-- WHAT YOU HAVE TO DO --
The required answer is an exact copy of the records below, without pictures.
═════ SOURCE MATERIAL
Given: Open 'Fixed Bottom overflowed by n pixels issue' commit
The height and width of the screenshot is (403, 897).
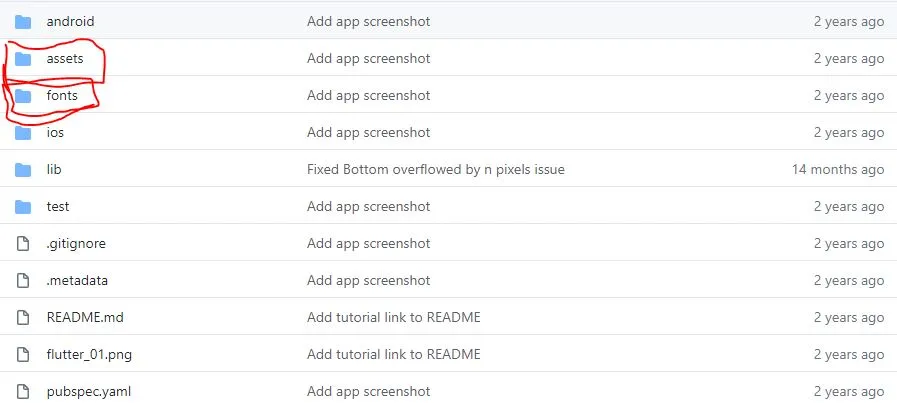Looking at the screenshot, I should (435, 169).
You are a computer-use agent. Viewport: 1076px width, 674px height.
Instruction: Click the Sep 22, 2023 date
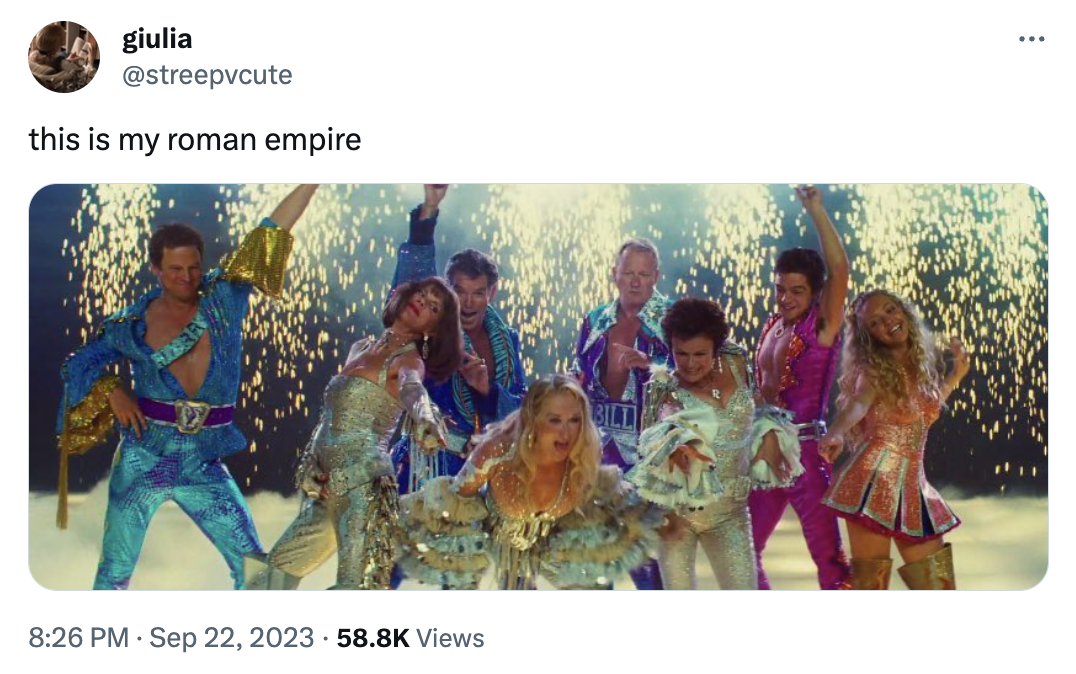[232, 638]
══════════
-- SOLUTION --
Given: Open 'Fixed Bottom overflowed by n pixels issue' commit
The height and width of the screenshot is (403, 897).
Looking at the screenshot, I should (435, 169).
You are a computer-use agent. Viewport: 1076px width, 674px height.
Instruction: Click the Sep 22, 2023 date
[232, 638]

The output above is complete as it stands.